Store data in ADLS by partitioning files based on Year Month and Day using ADF

Praveenraj R K 61 Reputation points Microsoft Employee
2023-05-23T11:01:26.1666667+00:00

Hi All,

I need to perform the below steps. Please advice how to achieve these steps ?

  1. I need to query data from source azure SQL DB (data extraction from sql tables and no modification to be done in source system like creating stored procedures,etc..) and store data in ADLS by partitioning files (partition on the timestamp data available in tables and not on the utc datetime) based on Year, Month and Day using ADF. Could you please advice how to achieve this in ADF ?
  2. Also need to truncate and load the data in ADLS for the current and previous week data alone using ADF.
Azure Data Factory
Azure Data Factory
An Azure service for ingesting, preparing, and transforming data at scale.
9,517 questions
0 comments No comments
{count} votes

1 answer

Sort by: Most helpful
  1. VasimTamboli 4,410 Reputation points
    2023-05-23T13:55:13.2066667+00:00

    To achieve the steps you mentioned using Azure Data Factory (ADF), you can follow these guidelines:

    Create Linked Services:

    • Create a Linked Service for your source Azure SQL DB to establish a connection.
    • Create a Linked Service for your target Azure Data Lake Storage (ADLS) to define the destination.

    Create Datasets:

    • Create a dataset for your source Azure SQL DB, specifying the table(s) you want to extract data from.
    • Create a dataset for your target ADLS, defining the folder structure and partitioning scheme.

    Create Pipelines:

    • Create a pipeline to extract data from the source Azure SQL DB. Use the Copy Activity to copy data from the source dataset to the target ADLS dataset.
    • Configure the Copy Activity to use a dynamic file path for partitioning based on Year, Month, and Day.

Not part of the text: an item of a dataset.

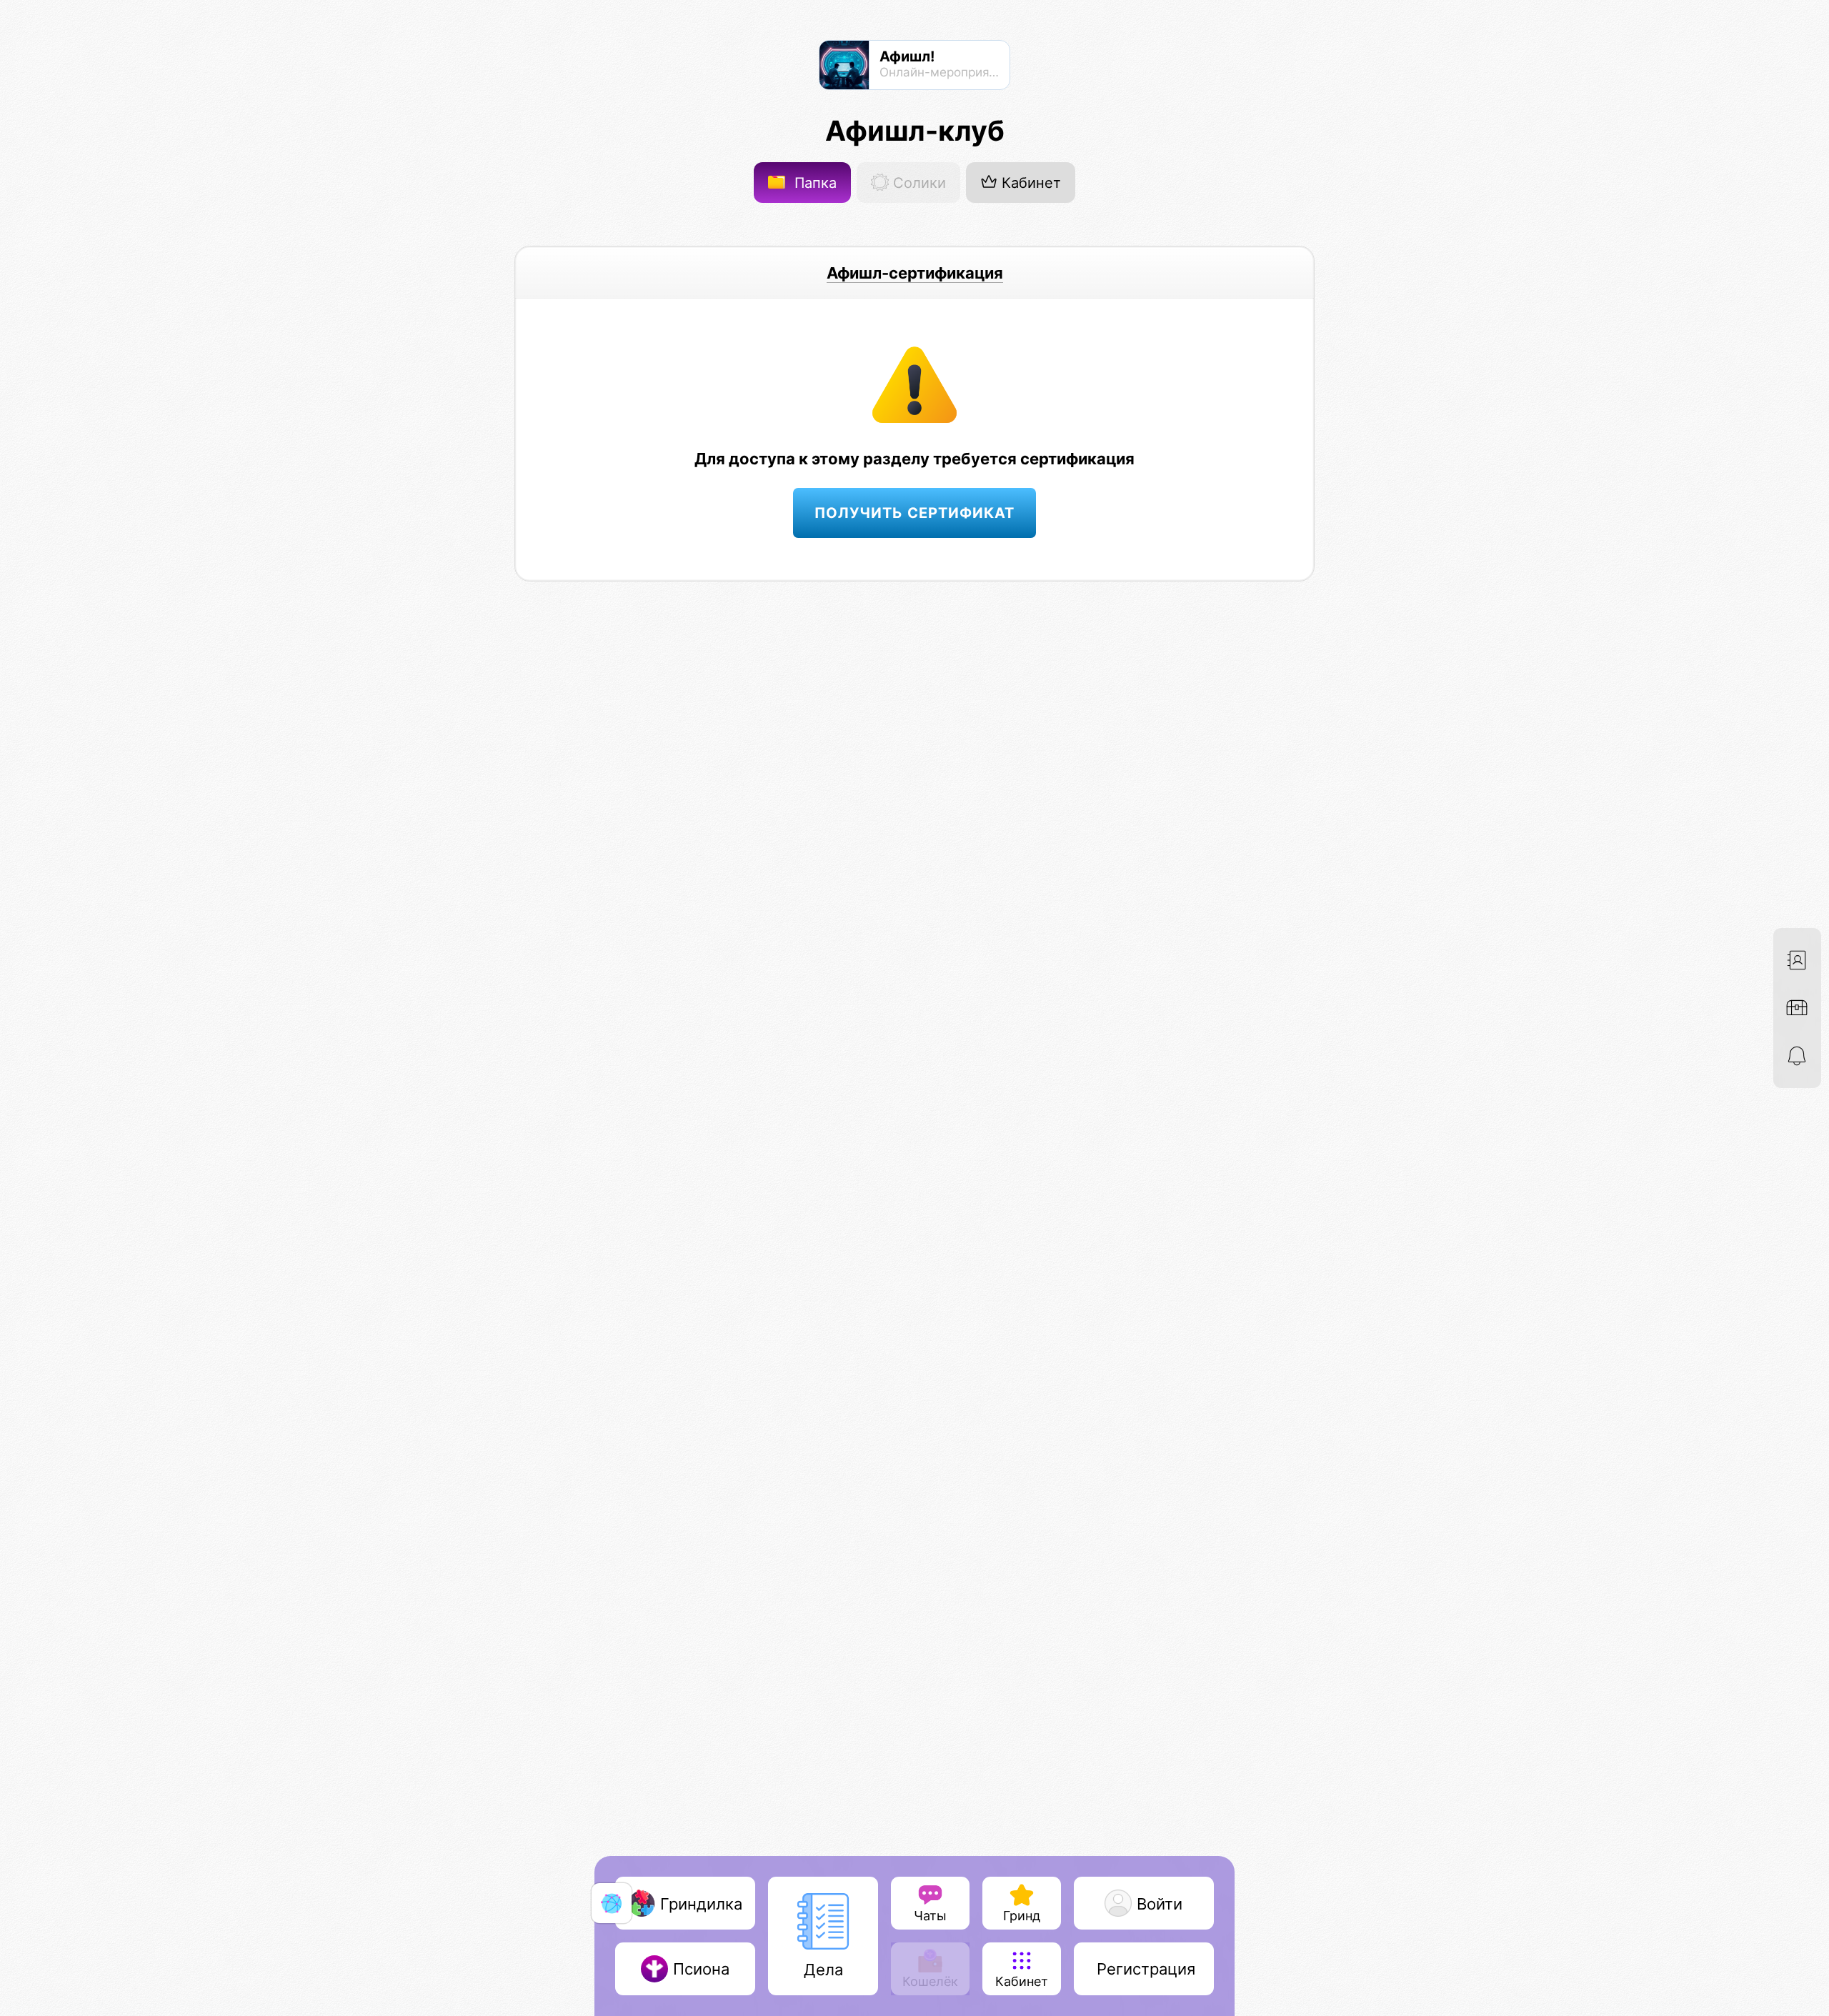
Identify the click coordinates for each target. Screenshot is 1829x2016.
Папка (813, 182)
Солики (917, 182)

You can use expressions like @concat('/year=', formatDateTime(utcnow(), 'yyyy'), '/month=', formatDateTime(utcnow(), 'MM'), '/day=', formatDateTime(utcnow(), 'dd')).

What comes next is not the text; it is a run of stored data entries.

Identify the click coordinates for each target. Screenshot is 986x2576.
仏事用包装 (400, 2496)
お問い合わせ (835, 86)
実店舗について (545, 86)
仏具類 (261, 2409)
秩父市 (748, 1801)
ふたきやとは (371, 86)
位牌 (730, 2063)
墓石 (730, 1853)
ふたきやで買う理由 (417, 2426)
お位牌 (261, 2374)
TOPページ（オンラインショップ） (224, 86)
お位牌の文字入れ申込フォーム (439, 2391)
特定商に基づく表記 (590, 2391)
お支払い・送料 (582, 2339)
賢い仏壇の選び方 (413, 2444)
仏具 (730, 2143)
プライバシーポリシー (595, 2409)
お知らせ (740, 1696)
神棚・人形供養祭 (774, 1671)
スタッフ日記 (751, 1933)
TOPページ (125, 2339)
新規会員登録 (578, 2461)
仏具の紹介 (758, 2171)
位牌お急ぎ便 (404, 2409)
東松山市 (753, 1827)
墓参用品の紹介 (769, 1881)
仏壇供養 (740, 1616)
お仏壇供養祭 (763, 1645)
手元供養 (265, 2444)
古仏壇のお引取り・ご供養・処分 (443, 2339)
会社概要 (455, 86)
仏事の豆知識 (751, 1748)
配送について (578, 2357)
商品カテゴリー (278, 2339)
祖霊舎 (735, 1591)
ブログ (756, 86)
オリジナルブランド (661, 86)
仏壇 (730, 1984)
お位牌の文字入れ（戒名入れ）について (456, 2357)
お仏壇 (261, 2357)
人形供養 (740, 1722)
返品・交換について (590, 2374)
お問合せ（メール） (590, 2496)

    Add Activities for Truncation and Load:

    • To truncate and load the data for the current and previous week, you can add a Lookup Activity before the Copy Activity in the pipeline.
    • In the Lookup Activity, query the target ADLS to retrieve the latest date for which data is already present.
    • Use the retrieved date to filter the source data in the Copy Activity using a WHERE clause. For example, WHERE dateColumn >= @activity('LookupActivity').output.firstRow.latestDate.

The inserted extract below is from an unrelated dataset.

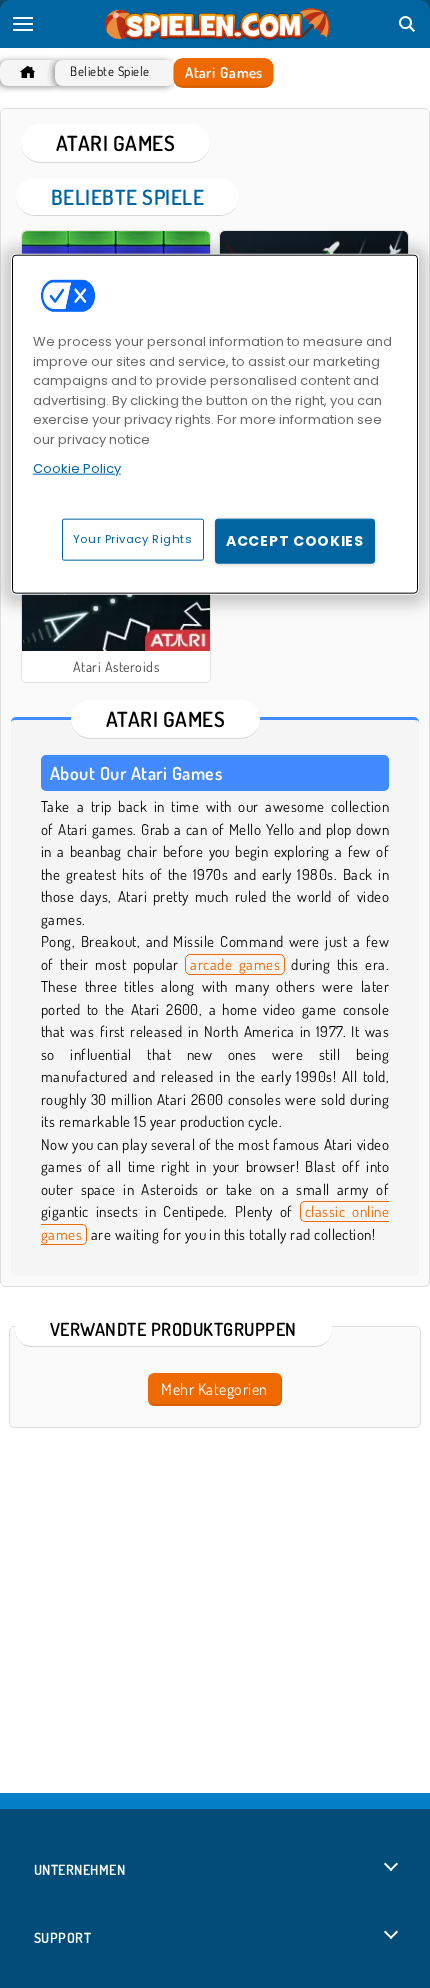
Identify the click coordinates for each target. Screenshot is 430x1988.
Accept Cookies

    Schedule and Execute the Pipeline:

    • Set up a trigger or schedule for the pipeline to run at the desired frequency.
    • Execute the pipeline to start the data extraction, transformation, and loading process.

    By following these steps, you can query data from the source Azure SQL DB, partition the files in ADLS based on the specified timestamp column, and truncate/load data for the current and previous week using Azure Data Factory.